> _Exercise aim_: Your answer should repeat every line of the records below in which the word "Shakira" appears.
───── Source information ─────
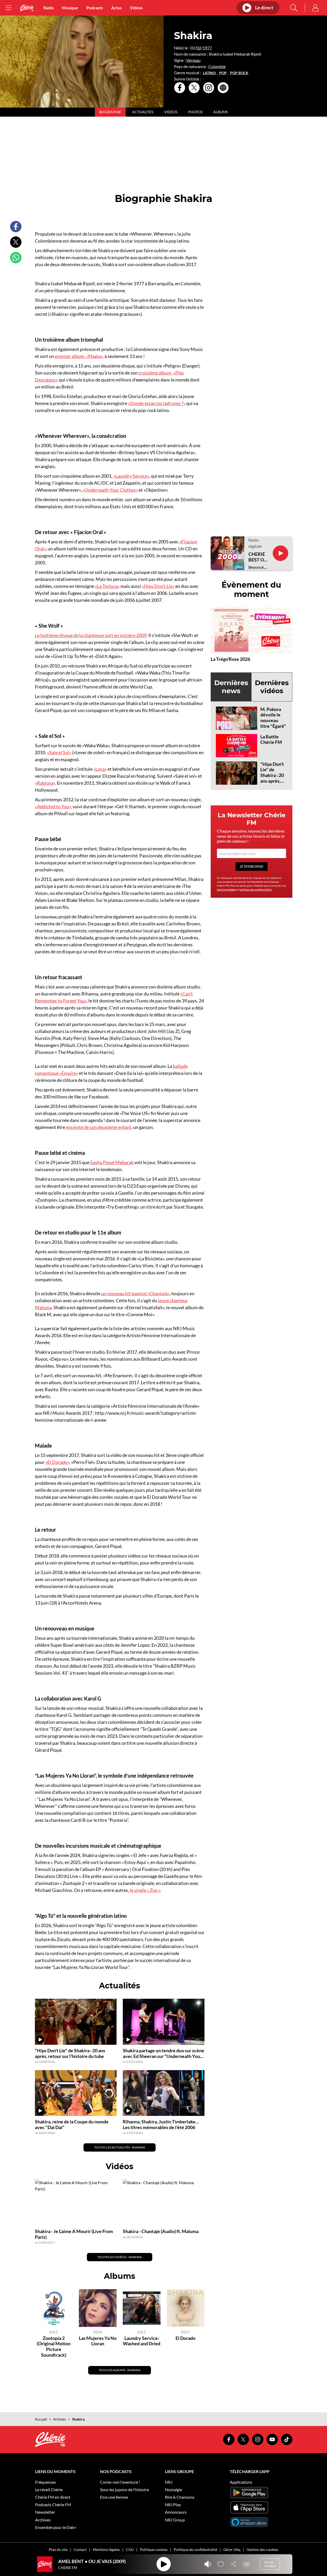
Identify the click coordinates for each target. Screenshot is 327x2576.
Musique (70, 7)
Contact (80, 2549)
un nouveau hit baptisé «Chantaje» (135, 1293)
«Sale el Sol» (59, 752)
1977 (207, 47)
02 (198, 47)
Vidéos (136, 7)
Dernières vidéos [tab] (272, 687)
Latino (209, 73)
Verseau (193, 60)
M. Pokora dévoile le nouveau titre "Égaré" (273, 717)
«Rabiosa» (45, 783)
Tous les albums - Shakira (119, 2370)
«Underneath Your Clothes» (110, 490)
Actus (116, 7)
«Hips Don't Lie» (158, 586)
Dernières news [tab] (231, 687)
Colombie (217, 66)
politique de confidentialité (255, 889)
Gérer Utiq (231, 2549)
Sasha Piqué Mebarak (112, 1162)
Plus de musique (270, 2564)
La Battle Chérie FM (271, 739)
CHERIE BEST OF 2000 (257, 557)
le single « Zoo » (145, 1890)
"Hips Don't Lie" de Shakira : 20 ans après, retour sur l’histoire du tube (272, 780)
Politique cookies (154, 2549)
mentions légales (226, 889)
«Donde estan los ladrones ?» (156, 403)
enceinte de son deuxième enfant (98, 1127)
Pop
─────
> _Response to this task_:
Tous les albums - Shakira (119, 2370)
"Hips Don't Lie" de Shakira : 20 ans après, retour sur l’histoire du tube (272, 780)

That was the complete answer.